"I had minimal experience with manual chyme reinfusion prior to working with The Insides Company but was familiar with the therapy and its benefits. However, I very quickly saw the major benefits of automating the therapy to help patients own their journey and get home quicker." - Emma Ludlow, Lead Stomal Therapist at The Insides® Company.
The easiest way I have found to explain the device to a patient and what it is going to do for them is to start with what the small intestine’s role is in the digestive system. I then follow through with a diagram of their own digestive system and where their stoma/fistula is. I then use the demonstration kit to show how The Insides® System works and will work with them. I have further conversation around what their current clinical interventions are and how this will impact and reduce some interventions like PN and IVS. I also provide the information sheet from The Insides Company.
There are testimonials on the company’s website from patients across the world. There is also opportunity to talk to past patients who have offered their services to speak with new patients starting out.
Once the patient is medically cleared to start, I take them through why digital palpation of the ostomy is needed and what it will most likely feel like. They’re then able to translate this to how it is going to feel having the Tube inserted. I will talk them through the procedure of Tube insertion, device set-up and then how I will support them through learning the device and increasing tolerance to chyme reinfusion over the next week.

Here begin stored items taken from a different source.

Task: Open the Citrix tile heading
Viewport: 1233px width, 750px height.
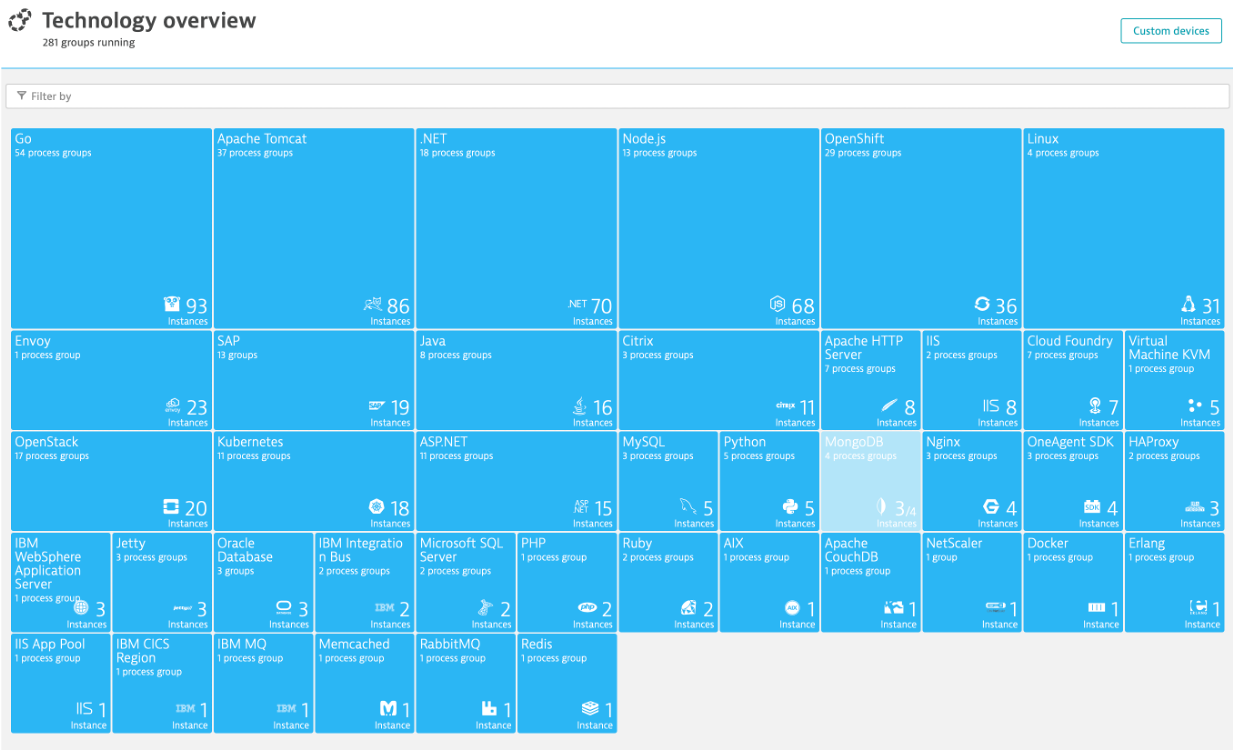Action: [641, 341]
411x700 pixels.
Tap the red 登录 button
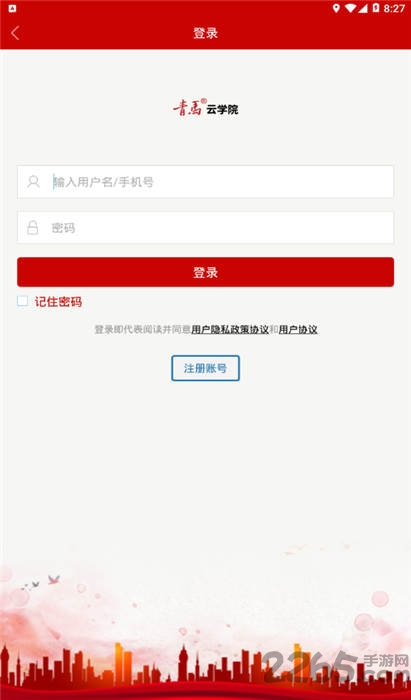(x=205, y=272)
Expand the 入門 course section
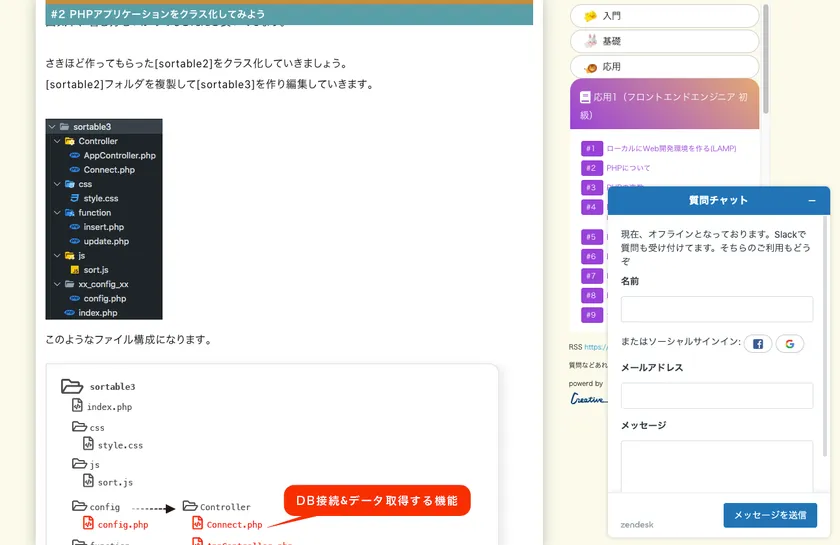This screenshot has width=840, height=545. 664,16
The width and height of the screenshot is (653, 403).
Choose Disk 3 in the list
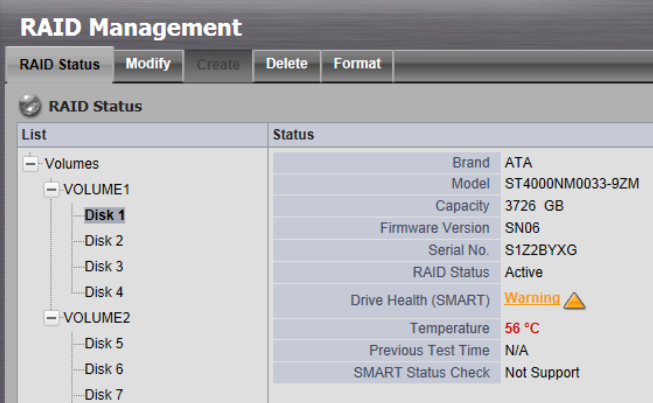pyautogui.click(x=104, y=266)
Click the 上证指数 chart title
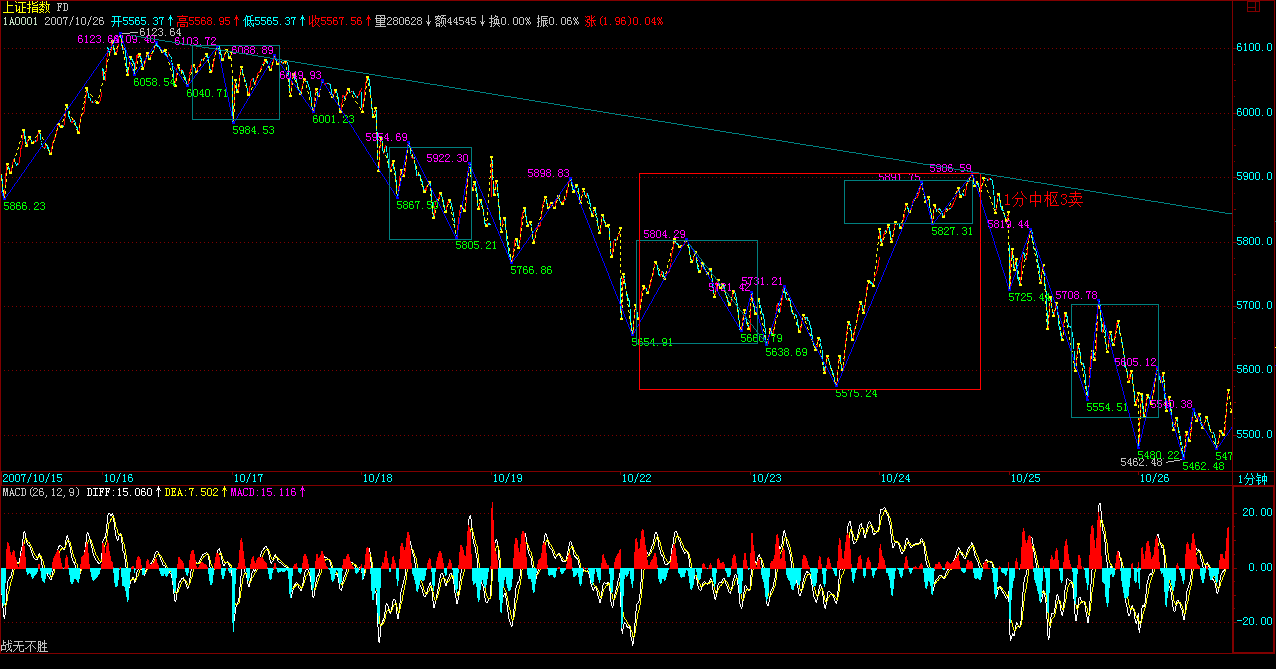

There is an upfront time commitment to set up the patient, but it is repaid very quickly as a result of the reduction/removal of medication administration time for PN. This upfront time is spent on;
- Explaining and gaining patient consent - around 15-30 minutes
- Device set-up and troubleshooting - around 1 hour
- The first week support - If the patient is an inpatient with an enterostomy this would be approximately 10-15 min per day but decreasing over the week. If the patient has an EAF this would likely need to include wound and ostomy care so closer to 20-30 minutes per day.
Once the patient is established and independent with the system there is little nursing task input outside the monthly Tube change which is approximately 10 minutes. This does not factor in chasing blood results and non-patient facing support.
By the end of the second week, most patients express that they are feeling comfortable with the System and changing their ostomy appliances.
What they have found most difficult is the pouch changes and coordinating their hands better to keep the Tube still while removing the pouch. This takes some practice but if they are slow and methodical they are generally able to work out a routine for themselves within a couple of weeks.
Placing a new ostomy pouch is easier if the template aperture is 35mm or wider and they use a seal to protect the exposed peri-stomal skin. Splitting the hydroid seal and “winding’ around the stoma is easiest.
Most patients agree a 2-piece ostomy appliance is easier to manage due to being able to decouple the pouch, remove the old Pump and then remove the base plate. However, if the template of the appliance is wider than 40mm, it is much the same.
Seeing patients taking charge of their own health journey and being able to go home to be with their families.
That sense of accomplishment on their faces when they become comfortable with the System.
Seeing the reduction of clinical interventions such as IVF and PN which allows patients the opportunity to go on extended hospital leave or walking out the door on discharge.